Peritoneal encapsulation, first described by Cleland in 1868, is a developmental anomaly marked by a peritoneal membrane [ 1 ]. This membrane, originating from the yolk sac peritoneum in early fetal life [ 6 ], typically lies between the mesocolon and omentum, with most of the small intestines located behind it. A distinctive aspect of peritoneal encapsulation is that it is not associated with inflammatory processes [ 1 ]. Cleland's 1868 description highlighted peritoneal encapsulation’s developmental origin, anatomical features, and noninflammatory nature [ 7 ]. SEP is caused by peritoneal inflammation due to various factors [ 1 , 5 , 8 ]. Unlike peritoneal encapsulation, SEP is characterized by a dull, fibrous membrane with inflammatory cells encasing the intestines [ 9 – 11 ]. This thick fibrocollagenous membrane may partially or completely surround abdominal organs.

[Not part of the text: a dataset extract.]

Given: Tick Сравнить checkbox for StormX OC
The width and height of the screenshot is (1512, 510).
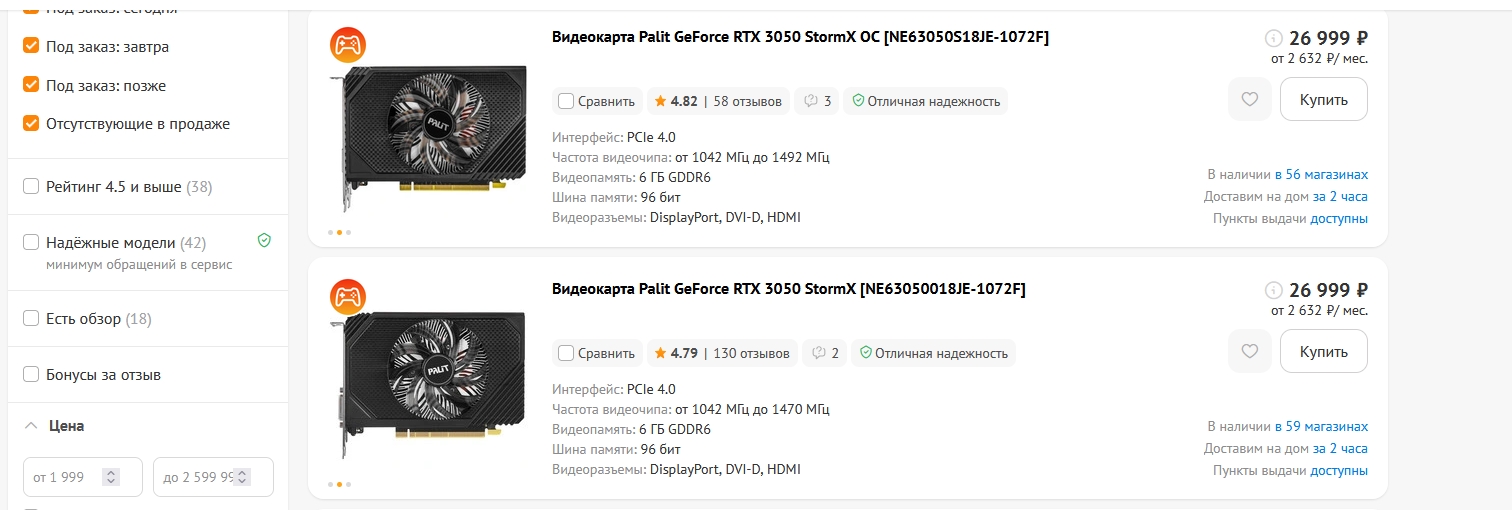Looking at the screenshot, I should (x=566, y=101).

The term "peritonitis chronica fibrosa incapsulata" was first used by Owtschinnikow in 1907 to describe SEP, which can be either primary (idiopathic) or secondary [ 12 ]. Idiopathic SEP, also known as "abdominal cocoon syndrome," was initially named by Foo et al. [ 13 ] in 1978. There are 3 types of abdominal cocoon syndrome, categorized based on the extent of the encasing membrane: types I and II involve part or all of the small intestine, while type III extends to other organs such as the appendix, colon, stomach, liver, and ovaries ( Fig. 1 ) [ 8 , 14 ].

Epidemiology

Due to its rarity and diverse causes, the overall incidence and prevalence of SEP are not well-documented. An analysis of 169 primary SEP cases described in 67 journals ( Table 2 ) shows that most cases have been reported in tropical and subtropical regions, especially in Asia (73.4%) ( Fig. 2 ). The average age of patients was 40.2 years, ranging from 7 to 90 years, with a male to female ratio of 3:1 ( Fig. 3 ) [ 4 , 6 , 7 , 9 – 12 , 14 , 15 , 21 – 78 ]. For secondary SEP caused by PD, the annual incidence ranges from 0.5% to 7.3%, potentially reaching 17.2% in patients on dialysis for 15 years or more [ 16 , 18 ]. Rigby and Hawley [ 79 ] observed incidence rates of 1.9%, 6.4%, 10.8%, and 19.4% in patients undergoing PD for 2, 5, 6, and 8 years, respectively. Recent studies have suggested that improvements in dialysis techniques may reduce the incidence of SEP [ 79 ].

Histopathology

Histopathological analysis is essential for diagnosing SEP. Peritoneal biopsies generally reveal fibroconnective tissue proliferation, inflammatory infiltration, and dilated lymphatic vessels [ 1 , 65 ]. Although these features are not unique to SEP, their presence, in conjunction with surgical findings, supports the diagnosis [ 69 ]. The absence of foreign body granulomas and giant cells is instrumental in distinguishing SEP from conditions such as tuberculosis [ 8 , 19 ]. SEP is marked by dense sheets of collagenous tissue that encapsulate and constrict the small bowel, along with mononuclear inflammation [ 17 , 19 ]. For instance, one case displayed ileal hemorrhagic infarction due to adhesions, fibrocollagenous fiber proliferation in the serosa, mesentery, and appendix, and chronic inflammatory cells ( Figs. 7 , 8 ). While these histological features may overlap with other peritoneal diseases, the identification of a thickened fibrocollagenous membrane within the clinical context usually confirms SEP. Nevertheless, the growing use of CT imaging and clinical assessments has reduced the dependence on histopathology for diagnosing SEP in contemporary medical practice.